1880 erreichte der überall vorangetriebene Eisenbahnbau die Kreisstadt Ahrweiler, 1887 Altenahr, 1888 erfolgte die Verlängerung dieser eingeleisigen Stichbahn bis Adenau.

An den Endpunkten waren Drehschreiben vorhanden, das sind drehbare Gleisstücke zum Wenden der Dampflokomotiven zur Rückfahrt. Lokomotivschuppen gab es in Ahrweiler und Adenau.

Die Personen- und Güterzüge fuhren viele Jahre an Kreuzberg vorbei. Zwischen den Bahnhöfen Altenahr und Brück (Ahr) wurde erst am 1. Mai 1901 ein einfacher Haltepunkt eröffnet.1)

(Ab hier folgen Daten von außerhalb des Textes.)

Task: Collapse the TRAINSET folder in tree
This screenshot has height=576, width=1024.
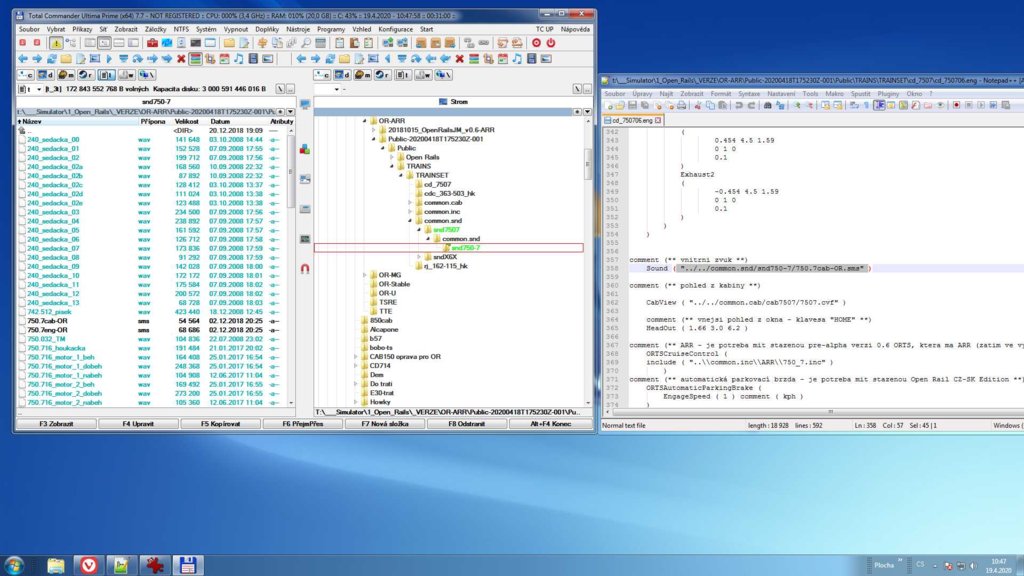Action: coord(402,173)
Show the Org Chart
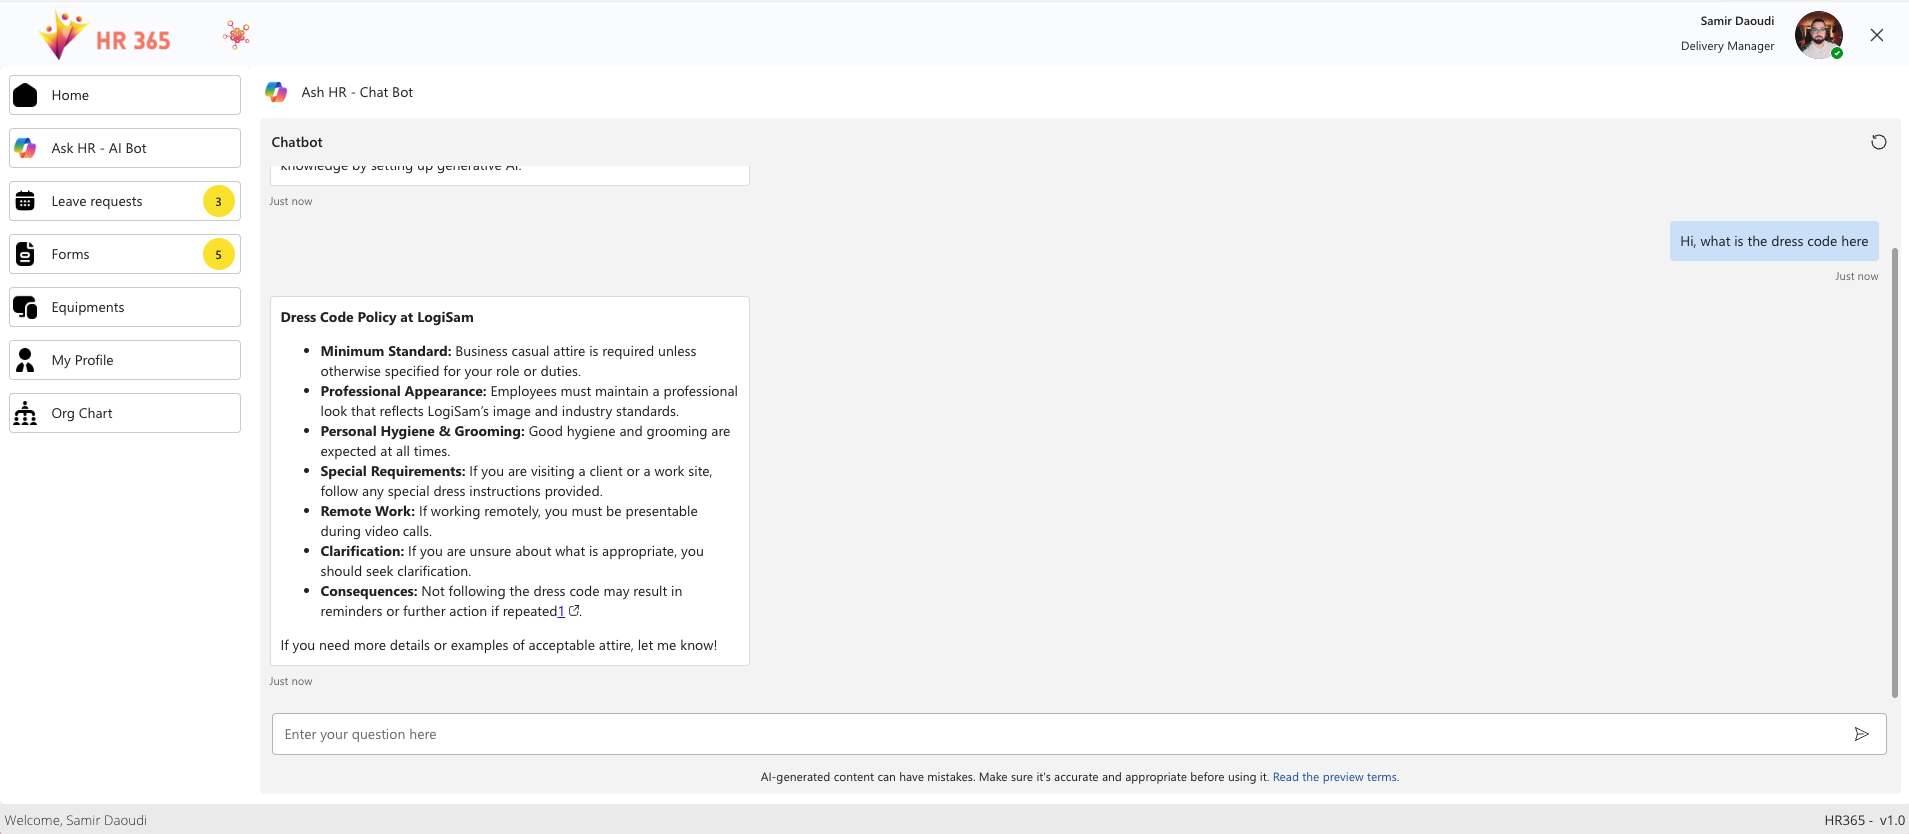Screen dimensions: 1909x834 (125, 413)
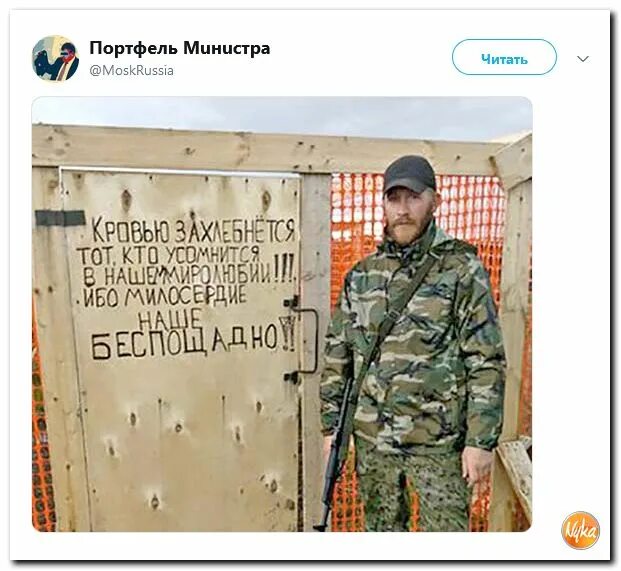Click the words КРОВЬЮ ЗАХЛЕБНЁТСЯ on the door
Screen dimensions: 621x571
pos(194,231)
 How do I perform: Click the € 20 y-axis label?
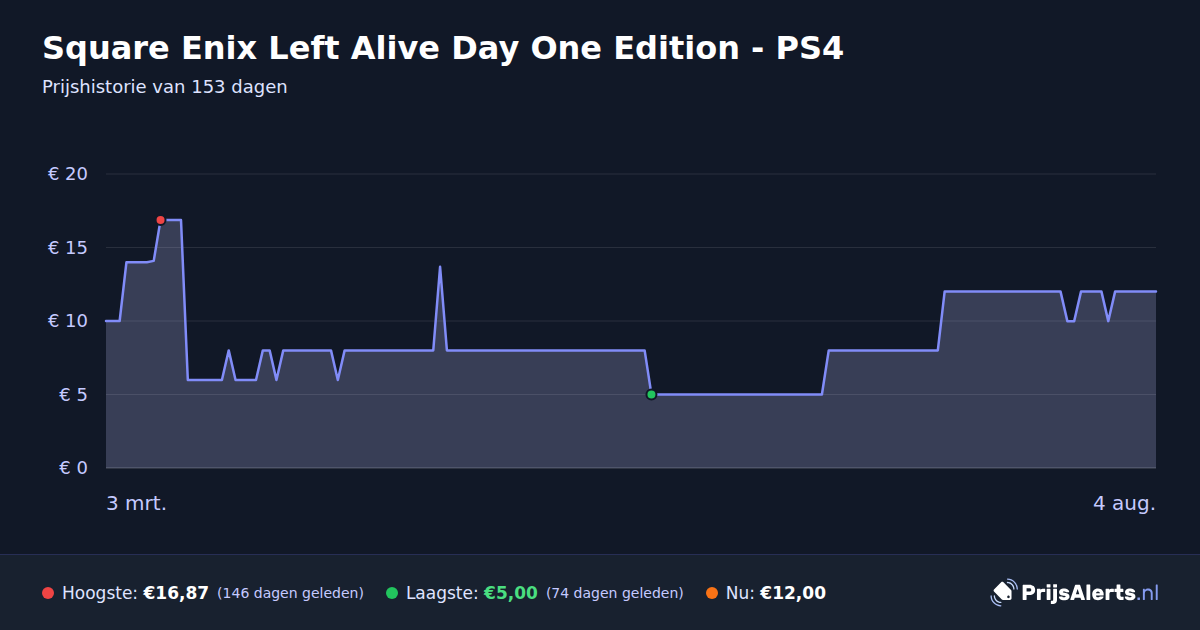point(68,174)
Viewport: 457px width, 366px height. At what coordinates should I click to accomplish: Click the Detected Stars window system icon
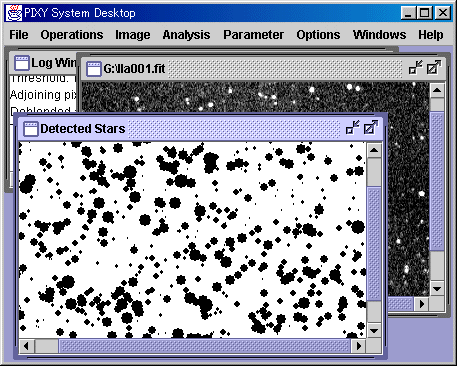pyautogui.click(x=31, y=128)
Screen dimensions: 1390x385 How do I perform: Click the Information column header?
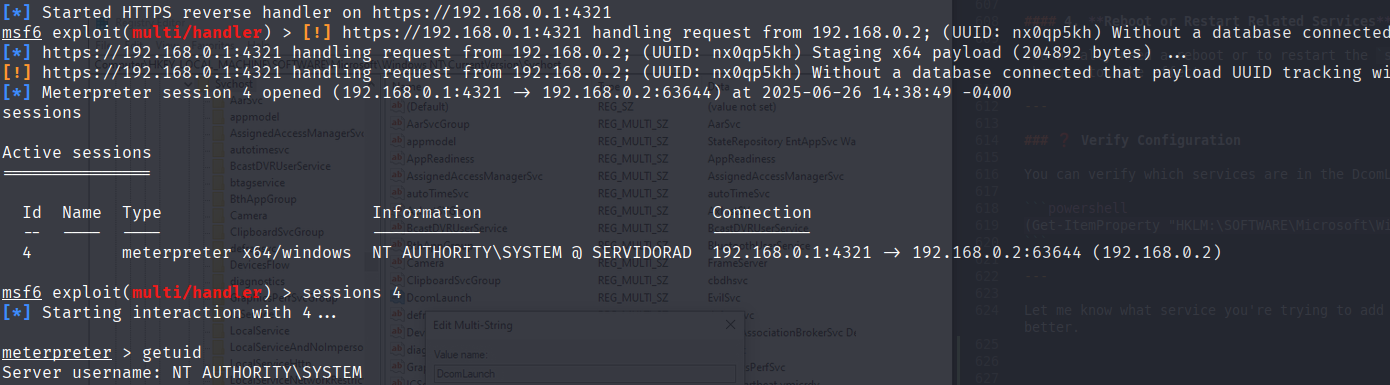tap(427, 212)
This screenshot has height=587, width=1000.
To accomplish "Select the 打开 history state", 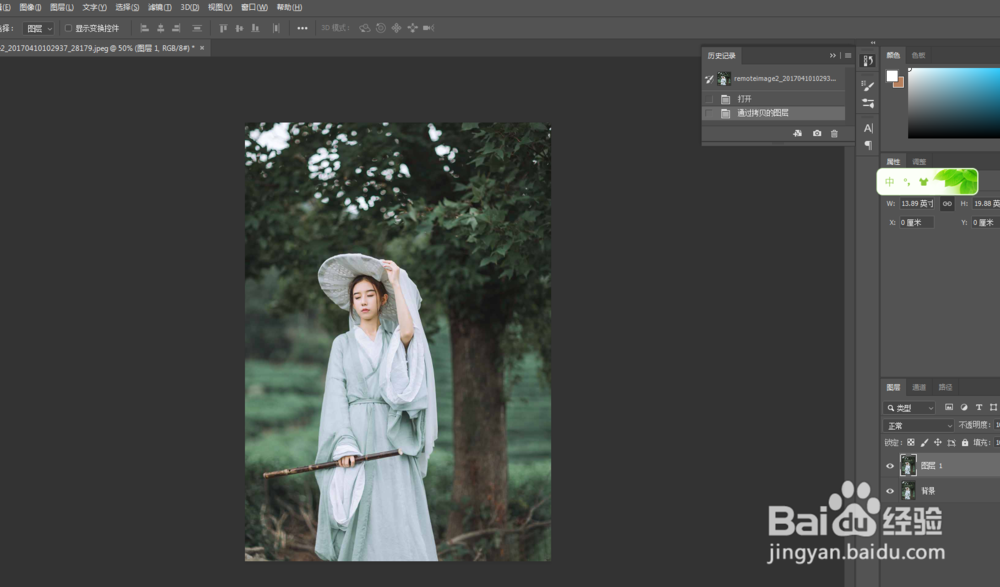I will 744,99.
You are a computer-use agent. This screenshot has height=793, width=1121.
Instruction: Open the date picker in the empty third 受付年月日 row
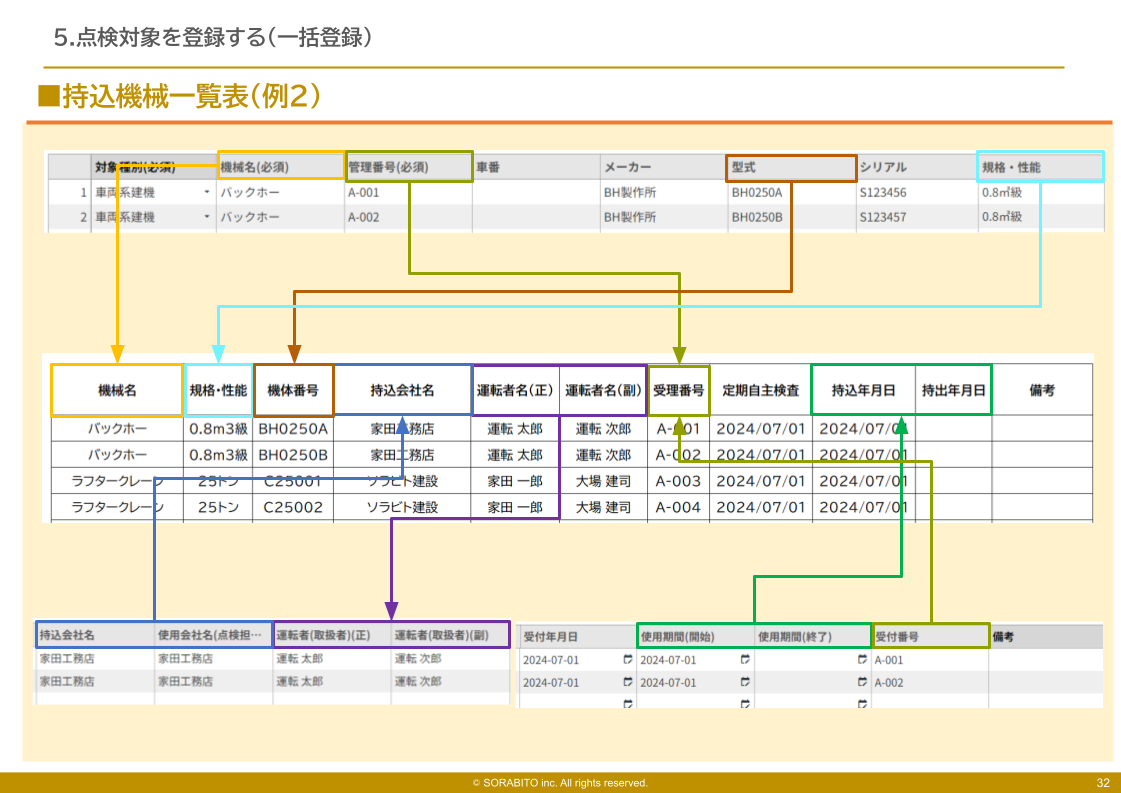(627, 703)
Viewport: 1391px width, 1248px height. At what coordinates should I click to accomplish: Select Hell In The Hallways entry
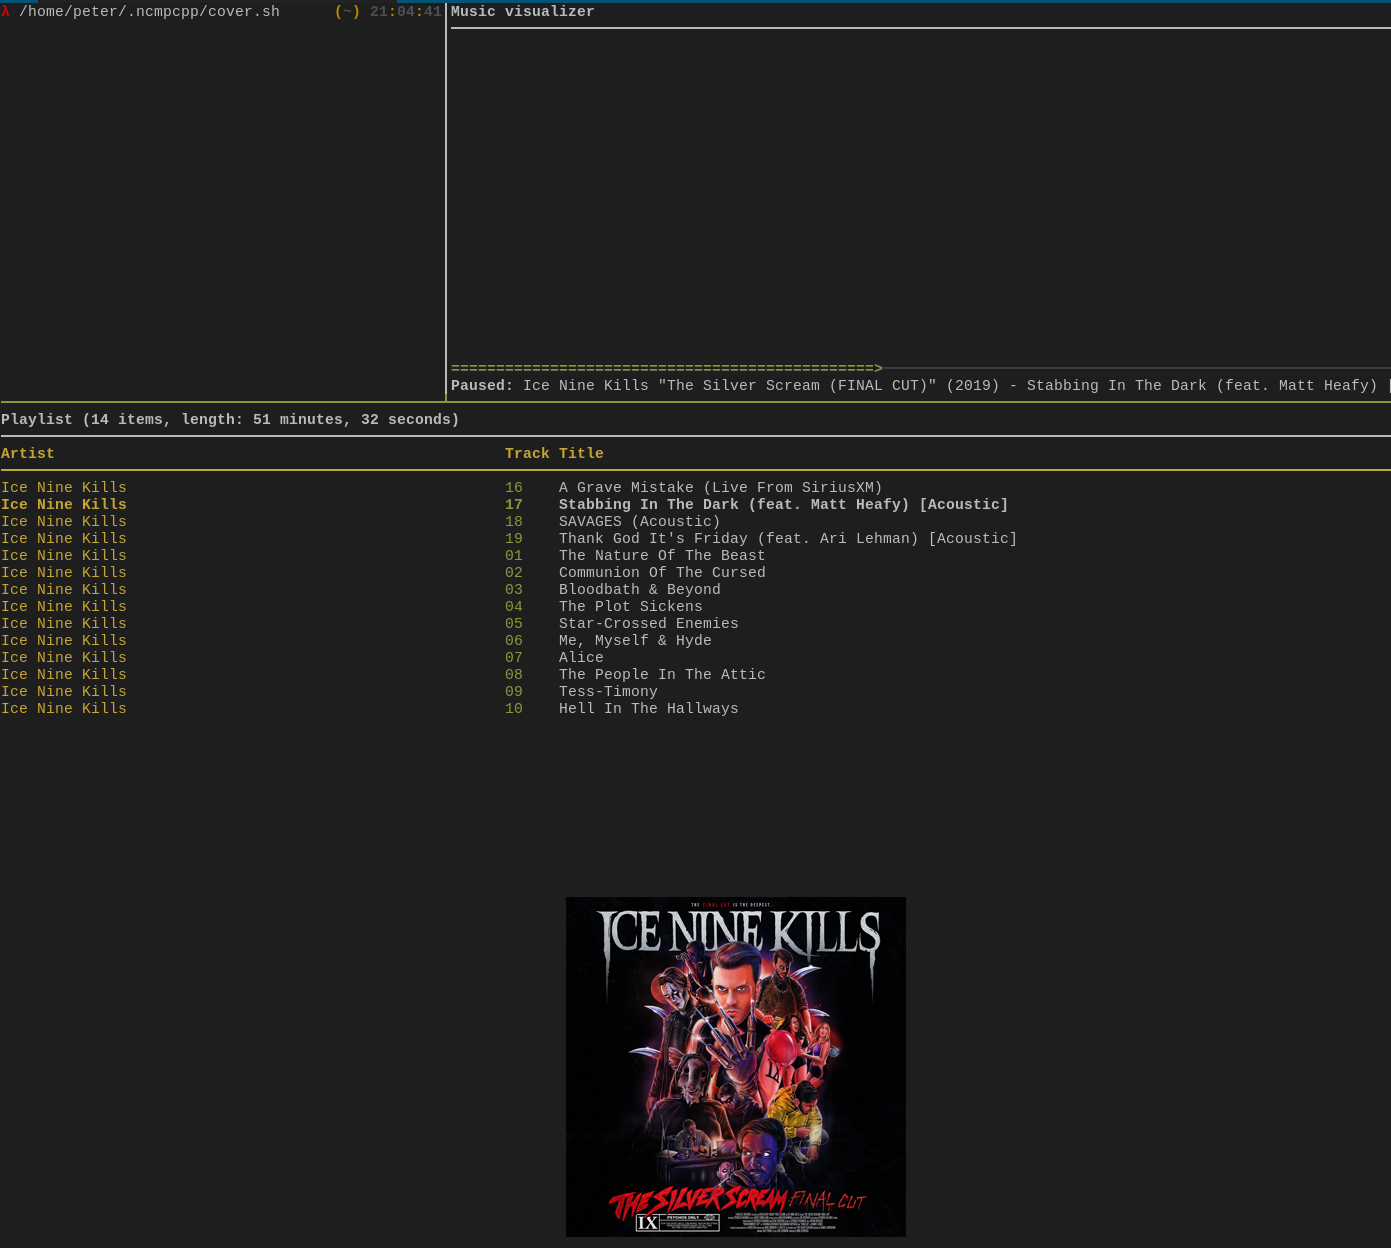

Streckenausbau aus militärischen Gründen

Eine ganz andere Rolle sollte Kreuzberg für die Eisenbahn übernehmen, als vor dem Ersten Weltkrieg gewaltige Ausbaumaßnahmen für das nach Westen führende Streckennetz beschlossen wurden. Im Rahmen der Militärstrategie wurde die Ahnalbahn von Remagen bis Dümpelfeld zweigleisig ausgebaut und über Ahrdorf nach Lissendorf an die Eifelhauptbahn angebunden, ebenfalls zweigleisig. Nach vierjähriger Bauzeit konnte die Gesamtstrecke am 1. Juli 1912 dem Verkehr übergeben werden.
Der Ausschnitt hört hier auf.